La simplification de la commande publique est sur toutes les lèvres. Tandis que le projet de loi SVE empile les dérogations et les relèvements de seuils, un débat intéressant a émergé des auditions de la commission d’enquête du Sénat sur les coûts et les modalités effectives de la commande publique : simplifier pour les acheteurs revient-il nécessairement à complexifier pour les entreprises ? Faut-il choisir son camp, alléger d’un côté au détriment de l’autre ?
Cette logique de simplification à sens unique risque fort d’entrainer l’échec du projet de loi SVE et de nouvelles critiques sur l’efficacité de l’achat. En opposant simplicité pour les acheteurs et pour les entreprises, on omet deux paramètres majeurs : d’une part, la tendance à confondre complexité et rigueur ; d’autre part, le rôle de l’acheteur dans l’application des textes.
Ne pas confondre complexité et rigueur. La commande publique est perçue comme complexe. Mais qu’est-ce que la complexité ? L’incompréhension, l’opacité, l’empilement d’exceptions qui finissent par brouiller le sens des textes. Or, c’est souvent la rigueur qui est critiquée, l’obligation de suivre une règle, quand bien même celle-ci serait claire.
Prenons l’exemple des cadres de réponses. Certains y voient une intolérable contrainte pour les entreprises. Pourtant, ils ont un bénéfice : ils guident les entreprises sur la construction de leur offre, notamment les PME peu rompues à l’exercice, et visent à réduire les erreurs fréquentes sources d’éviction ou de contentieux d’exécution. Respecter un cadre de réponse, c’est simple, mais contraignant. Doit-on rejeter toute contrainte, même lorsqu’elle est bénéfique ?
Ne pas oublier le rôle de l’acheteur. Se focaliser uniquement sur les entreprises multiplie les exceptions floues ou les dispositifs de niche… que les acheteurs n’appliquent pas. C’est omettre un fait capital : moins les règles sont lisibles, plus l’acheteur complexifie ses procédures. Une aversion au risque que l’on pourrait contester, mais qui explique l’échec des tentatives de simplification précédentes.
Tentons une autre approche : simplifier le travail des acheteurs pour simplifier, par ruissellement, la tâche des entreprises. Lever les incertitudes juridiques, supprimer les obligations peu efficaces, limiter les dérogations qui rendent le droit illisible. Mieux vaut des règles claires et appliquées qu’un millefeuille de subtilités qui alimentent la crainte de l’erreur.

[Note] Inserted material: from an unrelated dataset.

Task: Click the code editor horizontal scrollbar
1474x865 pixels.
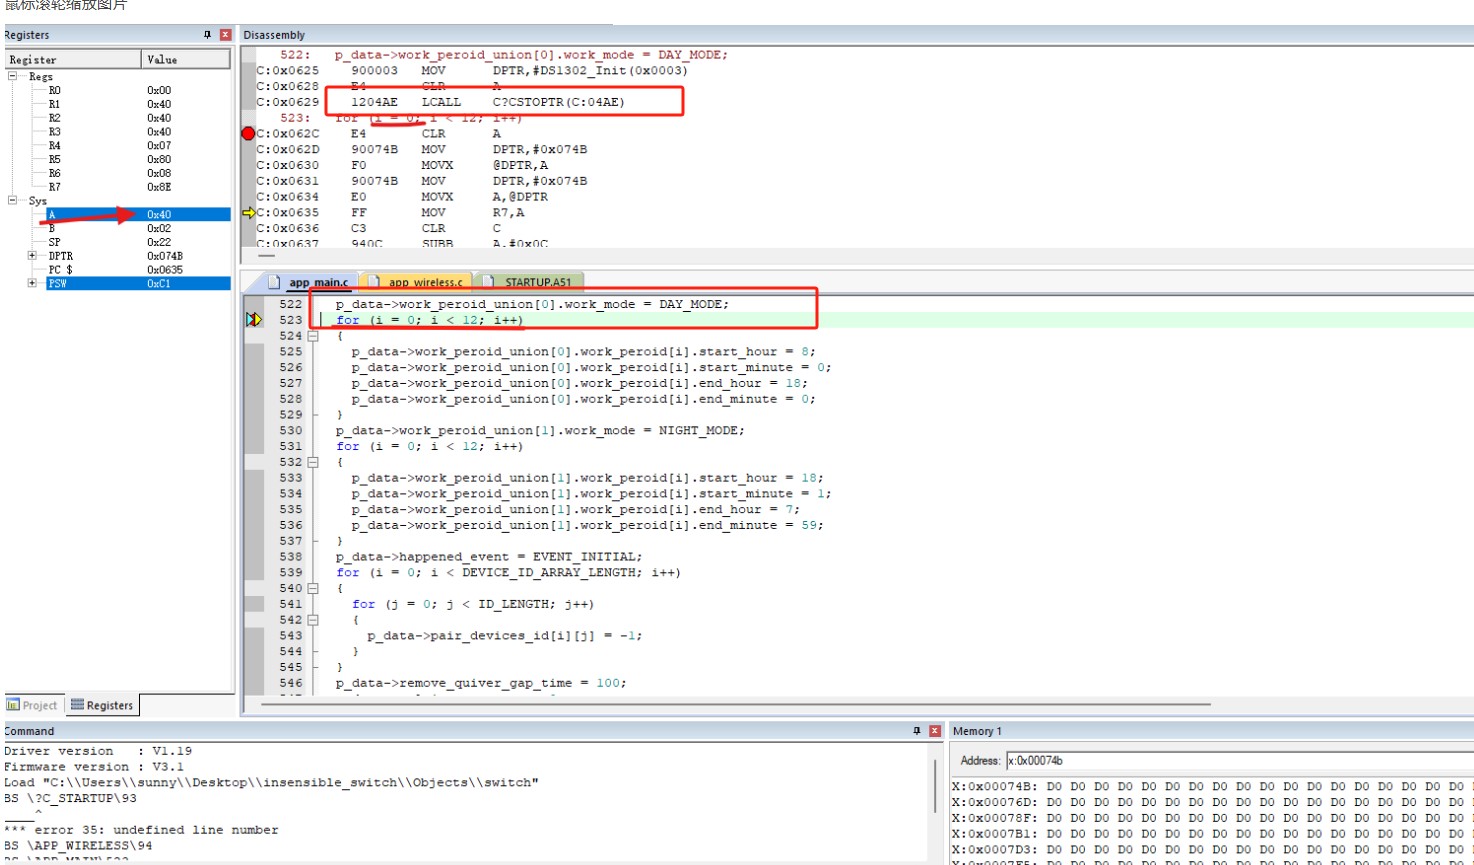Action: pyautogui.click(x=735, y=704)
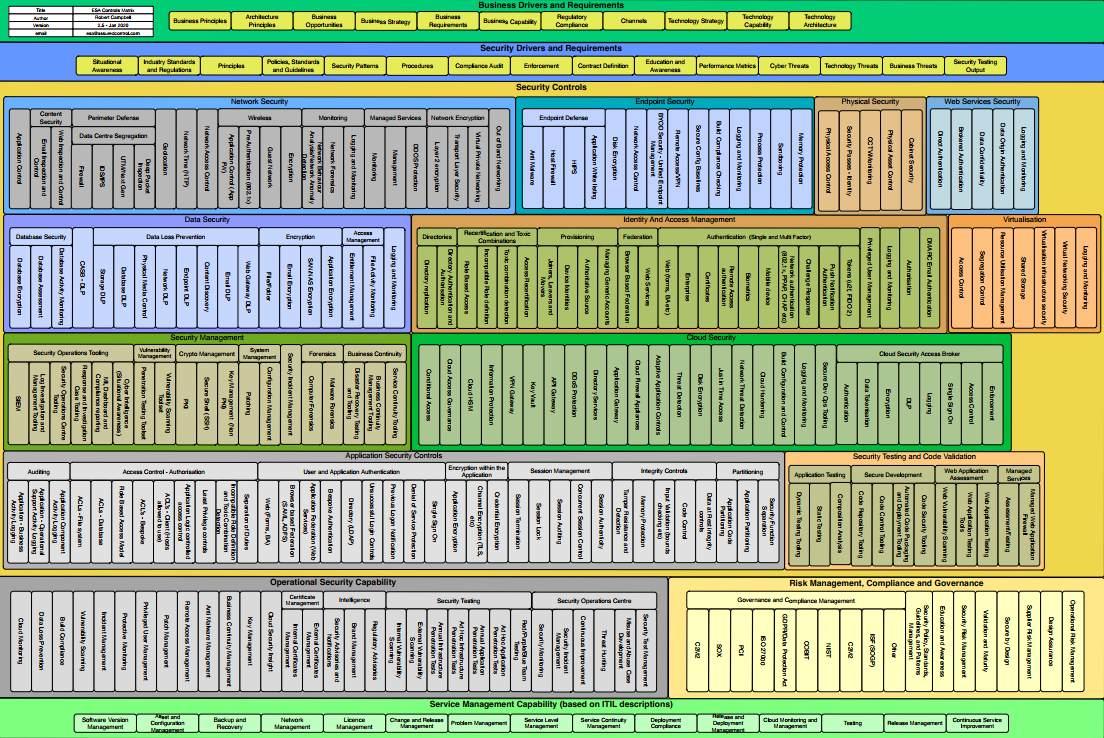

Allier réformateurs et acheteurs. La réforme peut donner les moyens d’atteindre l’objectif, mais c’est à nous, acheteurs, d’en faire une réalité dans nos pratiques. Simplifier implique un changement de posture des acheteurs eux-mêmes. Trop souvent, nous générons une lourdeur évitable. L’accumulation d’exigences disproportionnées, la quête du risque zéro. Des freins que nous avons parfois construits nous-mêmes et que nous devons maintenant lever.
Opposer simplicité pour l’acheteur et simplicité pour l’entreprise est une impasse. Allégeons les règles et nos pratiques pour rendre la commande publique enfin lisible et efficace pour tous.